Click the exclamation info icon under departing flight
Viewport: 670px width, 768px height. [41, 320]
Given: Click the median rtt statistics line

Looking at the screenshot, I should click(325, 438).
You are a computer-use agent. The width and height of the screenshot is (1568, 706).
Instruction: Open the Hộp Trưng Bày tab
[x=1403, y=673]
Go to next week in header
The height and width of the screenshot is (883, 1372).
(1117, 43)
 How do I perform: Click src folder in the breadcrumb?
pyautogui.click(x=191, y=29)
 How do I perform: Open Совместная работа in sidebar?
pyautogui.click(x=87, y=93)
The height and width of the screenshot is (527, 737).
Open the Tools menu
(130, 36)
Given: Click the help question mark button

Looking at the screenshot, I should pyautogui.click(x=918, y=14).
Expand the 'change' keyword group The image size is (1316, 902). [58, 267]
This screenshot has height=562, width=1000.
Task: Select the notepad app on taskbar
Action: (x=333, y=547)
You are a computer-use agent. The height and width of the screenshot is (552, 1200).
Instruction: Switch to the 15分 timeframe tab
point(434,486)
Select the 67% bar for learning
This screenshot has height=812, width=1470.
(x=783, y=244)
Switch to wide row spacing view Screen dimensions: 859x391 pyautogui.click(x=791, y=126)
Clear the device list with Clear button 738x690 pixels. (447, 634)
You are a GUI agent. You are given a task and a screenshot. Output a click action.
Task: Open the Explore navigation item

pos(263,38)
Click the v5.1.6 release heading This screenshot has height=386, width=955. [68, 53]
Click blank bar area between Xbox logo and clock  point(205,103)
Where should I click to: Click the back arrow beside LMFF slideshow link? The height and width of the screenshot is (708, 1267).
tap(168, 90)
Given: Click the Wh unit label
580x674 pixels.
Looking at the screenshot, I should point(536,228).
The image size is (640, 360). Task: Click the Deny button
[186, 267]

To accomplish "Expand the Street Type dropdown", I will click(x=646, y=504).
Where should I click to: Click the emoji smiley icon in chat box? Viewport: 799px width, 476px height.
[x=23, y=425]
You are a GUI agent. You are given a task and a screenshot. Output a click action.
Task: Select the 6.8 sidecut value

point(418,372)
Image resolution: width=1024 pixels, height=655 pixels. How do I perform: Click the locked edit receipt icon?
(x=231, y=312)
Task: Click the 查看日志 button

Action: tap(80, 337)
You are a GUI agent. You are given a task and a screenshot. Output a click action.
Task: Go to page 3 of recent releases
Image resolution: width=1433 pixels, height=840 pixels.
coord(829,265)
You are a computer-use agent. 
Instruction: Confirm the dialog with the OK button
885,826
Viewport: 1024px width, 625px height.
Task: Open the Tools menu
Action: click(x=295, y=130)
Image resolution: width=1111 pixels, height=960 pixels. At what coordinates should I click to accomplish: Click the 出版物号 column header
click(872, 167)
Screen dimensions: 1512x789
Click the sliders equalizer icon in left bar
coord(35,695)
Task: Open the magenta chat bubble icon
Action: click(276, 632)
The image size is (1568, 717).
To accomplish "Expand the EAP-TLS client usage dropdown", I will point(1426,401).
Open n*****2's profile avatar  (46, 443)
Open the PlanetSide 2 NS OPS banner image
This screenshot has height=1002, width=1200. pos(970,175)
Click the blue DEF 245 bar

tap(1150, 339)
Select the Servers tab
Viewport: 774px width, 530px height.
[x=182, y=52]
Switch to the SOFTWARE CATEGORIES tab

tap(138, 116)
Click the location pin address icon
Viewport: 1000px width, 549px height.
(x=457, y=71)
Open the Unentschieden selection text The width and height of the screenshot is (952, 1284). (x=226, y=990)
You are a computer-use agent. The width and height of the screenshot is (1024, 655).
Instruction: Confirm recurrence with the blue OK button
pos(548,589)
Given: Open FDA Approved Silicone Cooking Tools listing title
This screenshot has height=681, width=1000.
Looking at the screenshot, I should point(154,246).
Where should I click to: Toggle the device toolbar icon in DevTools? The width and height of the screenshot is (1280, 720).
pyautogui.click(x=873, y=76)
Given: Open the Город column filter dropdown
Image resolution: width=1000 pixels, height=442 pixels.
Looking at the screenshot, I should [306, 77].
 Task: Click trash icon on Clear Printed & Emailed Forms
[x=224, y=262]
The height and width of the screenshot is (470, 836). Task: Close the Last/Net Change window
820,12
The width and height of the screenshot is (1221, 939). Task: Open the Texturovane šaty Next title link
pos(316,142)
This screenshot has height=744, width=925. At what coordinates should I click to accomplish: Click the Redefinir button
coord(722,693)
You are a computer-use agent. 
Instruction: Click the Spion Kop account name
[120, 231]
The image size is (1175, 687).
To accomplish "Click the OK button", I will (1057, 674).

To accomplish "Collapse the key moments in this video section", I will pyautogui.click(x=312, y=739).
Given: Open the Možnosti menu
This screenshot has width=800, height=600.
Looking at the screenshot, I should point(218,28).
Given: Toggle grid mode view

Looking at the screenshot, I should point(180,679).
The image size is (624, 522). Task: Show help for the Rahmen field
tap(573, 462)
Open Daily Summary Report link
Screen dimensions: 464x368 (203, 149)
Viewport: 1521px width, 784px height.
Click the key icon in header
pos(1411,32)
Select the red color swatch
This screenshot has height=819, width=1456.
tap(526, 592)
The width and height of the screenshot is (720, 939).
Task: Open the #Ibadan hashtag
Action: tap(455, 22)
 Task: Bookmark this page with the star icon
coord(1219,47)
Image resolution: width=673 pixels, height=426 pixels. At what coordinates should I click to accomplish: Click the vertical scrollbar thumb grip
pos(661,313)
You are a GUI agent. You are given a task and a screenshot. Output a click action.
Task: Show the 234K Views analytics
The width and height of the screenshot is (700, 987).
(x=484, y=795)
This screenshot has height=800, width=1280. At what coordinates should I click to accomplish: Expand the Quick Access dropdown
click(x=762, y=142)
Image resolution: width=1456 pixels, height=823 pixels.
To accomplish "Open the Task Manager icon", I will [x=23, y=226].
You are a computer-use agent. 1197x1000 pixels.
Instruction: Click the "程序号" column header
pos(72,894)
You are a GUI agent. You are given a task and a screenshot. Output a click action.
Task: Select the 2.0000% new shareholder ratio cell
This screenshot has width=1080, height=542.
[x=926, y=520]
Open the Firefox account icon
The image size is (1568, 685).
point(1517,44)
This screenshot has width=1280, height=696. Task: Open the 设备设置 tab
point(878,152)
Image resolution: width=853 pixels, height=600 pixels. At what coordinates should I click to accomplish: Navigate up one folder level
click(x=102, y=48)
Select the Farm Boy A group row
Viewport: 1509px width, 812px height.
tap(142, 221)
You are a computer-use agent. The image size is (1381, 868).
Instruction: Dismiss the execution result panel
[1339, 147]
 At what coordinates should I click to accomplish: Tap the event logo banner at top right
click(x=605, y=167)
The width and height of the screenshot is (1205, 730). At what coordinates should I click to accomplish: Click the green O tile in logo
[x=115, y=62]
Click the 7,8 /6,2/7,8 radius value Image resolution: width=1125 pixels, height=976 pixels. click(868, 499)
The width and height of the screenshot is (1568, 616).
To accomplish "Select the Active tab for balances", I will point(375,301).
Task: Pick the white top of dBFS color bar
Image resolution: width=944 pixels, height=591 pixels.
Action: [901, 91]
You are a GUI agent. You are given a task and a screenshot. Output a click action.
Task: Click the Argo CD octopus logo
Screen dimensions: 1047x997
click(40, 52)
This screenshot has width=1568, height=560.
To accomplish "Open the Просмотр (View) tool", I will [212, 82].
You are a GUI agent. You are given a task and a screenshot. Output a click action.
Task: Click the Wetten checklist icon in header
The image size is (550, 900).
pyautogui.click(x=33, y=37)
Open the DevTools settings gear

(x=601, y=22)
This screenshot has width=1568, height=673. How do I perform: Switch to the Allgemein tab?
§ §
Write down again, exactly as given, only the lines above that fall from the line with "The image size is (1568, 717)." to the line with "Given: Open the Možnosti menu", inclusive.

The image size is (1568, 717).
To accomplish "Expand the EAP-TLS client usage dropdown", I will point(1426,401).
Open n*****2's profile avatar  (46, 443)
Open the PlanetSide 2 NS OPS banner image
This screenshot has height=1002, width=1200. pos(970,175)
Click the blue DEF 245 bar

tap(1150, 339)
Select the Servers tab
Viewport: 774px width, 530px height.
[x=182, y=52]
Switch to the SOFTWARE CATEGORIES tab

tap(138, 116)
Click the location pin address icon
Viewport: 1000px width, 549px height.
(x=457, y=71)
Open the Unentschieden selection text The width and height of the screenshot is (952, 1284). (x=226, y=990)
You are a computer-use agent. The width and height of the screenshot is (1024, 655).
Instruction: Confirm recurrence with the blue OK button
pos(548,589)
Given: Open FDA Approved Silicone Cooking Tools listing title
This screenshot has height=681, width=1000.
Looking at the screenshot, I should point(154,246).
Where should I click to: Toggle the device toolbar icon in DevTools? The width and height of the screenshot is (1280, 720).
pyautogui.click(x=873, y=76)
Given: Open the Город column filter dropdown
Image resolution: width=1000 pixels, height=442 pixels.
Looking at the screenshot, I should [306, 77].
 Task: Click trash icon on Clear Printed & Emailed Forms
[x=224, y=262]
The height and width of the screenshot is (470, 836). Task: Close the Last/Net Change window
820,12
The width and height of the screenshot is (1221, 939). Task: Open the Texturovane šaty Next title link
pos(316,142)
This screenshot has height=744, width=925. At what coordinates should I click to accomplish: Click the Redefinir button
coord(722,693)
You are a computer-use agent. 
Instruction: Click the Spion Kop account name
[120, 231]
The image size is (1175, 687).
To accomplish "Click the OK button", I will (1057, 674).

To accomplish "Collapse the key moments in this video section", I will pyautogui.click(x=312, y=739).
Given: Open the Možnosti menu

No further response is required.